Action: If you are a developer, map out a development timeline and get started. If you are not a developer, start interviewing devs for your job.
11. Promote Your App

If a tree falls in the middle of the woods and nobody was around to hear it does it make a sound? Apps can sit in the store unnoticed very easily. Don’t let this happen to you. Be ready with a plan to market your app. In fact, be ready with many plans to market your app. Be ready to experiment, some ideas will work, others won’t.
Strategies for maintaining/boosting app sales:

* Incorporating social media. If your users make the high score on his or her favorite game, it is a good idea to make it easy for the user to post it to Facebook or Twitter. Think about how your app can incorporate social media and build that functionality into your app. At a minimum, set up a fan page for your app on Facebook and Twitter and use them as platforms to communicate with your users and get feedback on your app.
* Pre-launch promotion. Start building buzz about your app before it has launched. E-mail people who write about things that relate to your app and see if they will talk up the upcoming release of your app.
* Plan for multiple releases. Don’t pack your app with every single feature you want to offer in the very first release. Make your dream list for the app and make sure that the app is designed to incorporate all of the features at some time in the future. Then periodically drop new versions of the app to boost app store sales.

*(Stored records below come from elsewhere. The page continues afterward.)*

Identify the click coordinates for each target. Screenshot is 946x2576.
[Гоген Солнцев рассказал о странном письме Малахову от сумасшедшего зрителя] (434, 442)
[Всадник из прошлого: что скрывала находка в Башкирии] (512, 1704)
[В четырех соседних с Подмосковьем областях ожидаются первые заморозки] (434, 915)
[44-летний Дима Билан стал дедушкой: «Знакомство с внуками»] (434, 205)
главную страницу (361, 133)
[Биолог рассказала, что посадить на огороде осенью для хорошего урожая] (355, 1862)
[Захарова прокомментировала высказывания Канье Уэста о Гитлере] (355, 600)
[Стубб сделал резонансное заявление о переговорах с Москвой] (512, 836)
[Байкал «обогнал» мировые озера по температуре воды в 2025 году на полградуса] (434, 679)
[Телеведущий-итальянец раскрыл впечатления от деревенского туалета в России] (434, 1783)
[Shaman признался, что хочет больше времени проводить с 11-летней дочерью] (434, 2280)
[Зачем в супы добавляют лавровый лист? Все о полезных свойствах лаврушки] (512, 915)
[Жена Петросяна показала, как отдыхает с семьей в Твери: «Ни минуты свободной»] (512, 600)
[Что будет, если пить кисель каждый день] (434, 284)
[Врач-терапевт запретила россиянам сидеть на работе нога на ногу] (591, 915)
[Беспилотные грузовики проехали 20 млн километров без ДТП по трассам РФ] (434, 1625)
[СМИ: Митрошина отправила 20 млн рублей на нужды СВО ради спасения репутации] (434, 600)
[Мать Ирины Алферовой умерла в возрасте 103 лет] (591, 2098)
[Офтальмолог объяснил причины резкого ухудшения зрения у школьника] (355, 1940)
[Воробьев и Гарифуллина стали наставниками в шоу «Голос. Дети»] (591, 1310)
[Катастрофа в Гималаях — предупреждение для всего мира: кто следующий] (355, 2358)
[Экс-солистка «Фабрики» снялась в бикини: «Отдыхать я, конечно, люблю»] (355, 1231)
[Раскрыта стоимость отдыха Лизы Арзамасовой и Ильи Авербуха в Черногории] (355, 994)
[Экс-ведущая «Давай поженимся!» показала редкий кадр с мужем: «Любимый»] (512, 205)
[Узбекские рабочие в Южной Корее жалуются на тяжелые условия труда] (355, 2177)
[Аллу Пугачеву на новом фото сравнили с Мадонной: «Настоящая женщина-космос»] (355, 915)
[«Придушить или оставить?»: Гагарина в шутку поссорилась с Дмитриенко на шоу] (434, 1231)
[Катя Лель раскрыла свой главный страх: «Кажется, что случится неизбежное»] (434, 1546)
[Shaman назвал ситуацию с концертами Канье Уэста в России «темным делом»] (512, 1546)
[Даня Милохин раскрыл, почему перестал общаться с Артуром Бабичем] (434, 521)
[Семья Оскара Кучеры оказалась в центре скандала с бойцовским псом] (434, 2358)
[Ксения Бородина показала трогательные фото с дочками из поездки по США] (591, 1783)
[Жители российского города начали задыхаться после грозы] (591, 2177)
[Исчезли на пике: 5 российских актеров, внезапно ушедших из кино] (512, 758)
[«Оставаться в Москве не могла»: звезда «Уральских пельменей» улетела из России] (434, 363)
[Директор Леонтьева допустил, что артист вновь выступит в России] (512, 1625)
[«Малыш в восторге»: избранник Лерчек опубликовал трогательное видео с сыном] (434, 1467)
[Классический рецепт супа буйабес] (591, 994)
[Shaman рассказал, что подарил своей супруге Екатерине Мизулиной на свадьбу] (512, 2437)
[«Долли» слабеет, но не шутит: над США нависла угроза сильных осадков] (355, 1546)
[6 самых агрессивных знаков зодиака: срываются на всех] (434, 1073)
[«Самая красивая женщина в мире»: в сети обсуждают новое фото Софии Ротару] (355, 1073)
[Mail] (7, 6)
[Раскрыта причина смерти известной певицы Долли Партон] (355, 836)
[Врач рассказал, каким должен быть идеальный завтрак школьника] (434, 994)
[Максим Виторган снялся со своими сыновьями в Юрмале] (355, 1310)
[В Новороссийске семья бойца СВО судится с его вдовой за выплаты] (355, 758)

Action: Make a list of 20 promotional strategies that target the audience for your app. Take action on them yourself or hire someone who can!
11. Stay Focused and Don’t Give Up!

It’s easy when you are working on your first app to get all AppHappy, dreaming up a zillion new app-ideas. Dream, but don’t get sidetracked by new ideas. Your first app needs to make a big splash and getting involved in too many projects at once can dilute your passion for making your first application a success.

Action: Get out there and go kick some app!